Scope exploration of this process was next undertaken (Scheme 3b). The arylbromide scope proved to be broad, with electron-deficient (products 23, 26,27), electron-rich (products 24,25), sterically-hindered (products 21–22), and select heterocyclic arylbromides (products 29,30) functioning in the reaction. Additionally, functionality such as tertiary amines (product 28), esters (product 23), and halides (product 26) were tolerated. In addition to Boc, Cbz- and pivalate N-protecting groups functioned in the reaction (products 32 and 33). A variety of substitutions could be made on the pyrrolidine ring, with high diastereoselectivity observed with respect to existing stereocenters in all cases (products 34, 35, 38). Most notably, an arylated hydroxyproline derivative 39 can be synthesized in high dr while maintaining the integrity of the existing stereocenter. Additionally, a sterically-hindered trisubstituted alkene reacted to form the tertiary boronic ester product (36) demonstrating that the electronics and/or carbamate stabilization is the major driver for regioselectivity.^{31a, 31b} However, an adjacent quaternary center reverses the regioselectivity to yield C2-borylated pyrrolidine (37), albeit in low selectivity (2 : 1 rr). In this case, it is likely that the sterically demanding Bpin unit is positioned distal to the geminal dimethyl group to avoid steric repulsion. Gratifyingly, the Ni-catalysed arylboration was amenable to the synthesis of piperidine (40), piperidone (41), and azepane (42) products. Interestingly, piperidone product (41) was formed in high selectivity and demonstrates that electronics alone are sufficient to control regioselectivity in the absence of a potential directing group. Notably, azetine (1) underwent reaction in low yield and regioselectivity under the Ni-catalysed arylboration conditions (40 %, 1 : 1 rr, Scheme 3c) demonstrating the complementarity of Cu/Pd versus Ni-catalysed arylboration. Additionally, it was found that cyclic substrates 43–44, and acyclic substrates 45–46 did not undergo productive reactions under either Ni or Cu/Pd catalysis.

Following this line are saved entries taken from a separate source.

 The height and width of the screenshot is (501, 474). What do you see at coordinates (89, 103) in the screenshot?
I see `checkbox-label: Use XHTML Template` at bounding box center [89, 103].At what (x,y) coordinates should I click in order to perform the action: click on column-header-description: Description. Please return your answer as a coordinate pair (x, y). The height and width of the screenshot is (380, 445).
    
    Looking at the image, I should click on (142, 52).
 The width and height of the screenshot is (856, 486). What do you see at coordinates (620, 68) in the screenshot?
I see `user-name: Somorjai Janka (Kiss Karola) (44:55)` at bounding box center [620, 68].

The synthetic utility of the arylboration reactions was demonstrated by the gram-scale synthesis of azetidine 14 (Scheme 4a). The C−B bond of 14 underwent oxidation (product 48), Zweifel olefination (product 50), and Matteson homologation (product 47) smoothly. Alcohol 48 could be transformed to fluorinated azetidine 49 in moderate yield.⁴⁴ In collaboration with Enamine, the standard Ni-catalysed arylboration of N-Boc-dihydropyrrole 19 was performed on 30 g scale using standard Schlenk techniques (Scheme 4b). After Bpin oxidation, 20 could readily be transformed to hNK1 antagonist 51.³² Furthermore, piperidine 54 could also be synthesized in gram quantities. Elaboration through synthetic manipulation of the Bpin via homologation, oxidation and amidation allowed for preparation of a known intermediate in the synthesis FDA-approved pharmaceutical Avacopan (56) (Scheme 4c).² Our arylboration followed by Bpin functionalization strategy allows for access to diverse saturated N-heterocyclic motifs, and could be useful in medicinal chemistry settings due to the opportunity for divergent synthesis of many products through transformations of the Bpin handle to a variety of functional groups.

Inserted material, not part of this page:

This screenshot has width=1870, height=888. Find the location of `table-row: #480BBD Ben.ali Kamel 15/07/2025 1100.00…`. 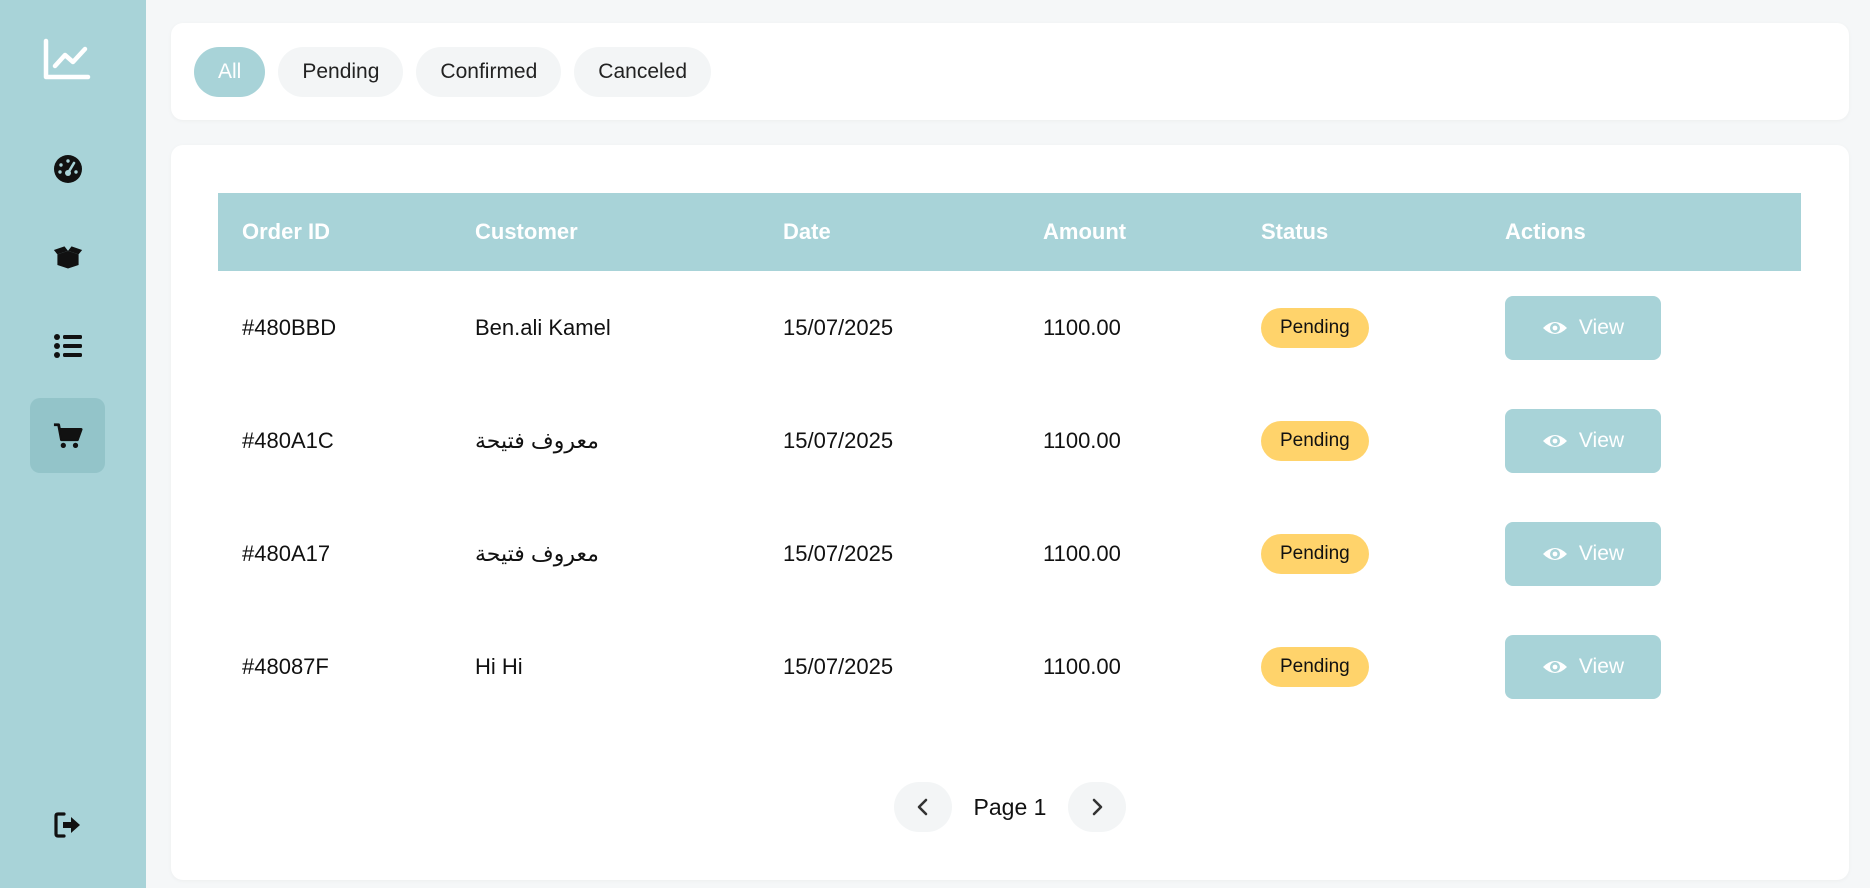

table-row: #480BBD Ben.ali Kamel 15/07/2025 1100.00… is located at coordinates (1010, 328).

In conclusion, we have developed a dual catalytic Cu/Pd arylboration of N-Boc-2-azetine for the selective synthesis of borylated, α-arylated azetidines, which are difficult to access by other methods. Key to development of this method was the identification of N−Me-morpholine as an additive to improve the yield of the reaction. Additionally, Ni-catalysed arylboration was employed for the functionalization of endocyclic enecarbamates of ring sizes 5–7 of various substitutions. Both reactions were amenable to scaleup, and the synthetic versatility of the arylboration products was also demonstrated.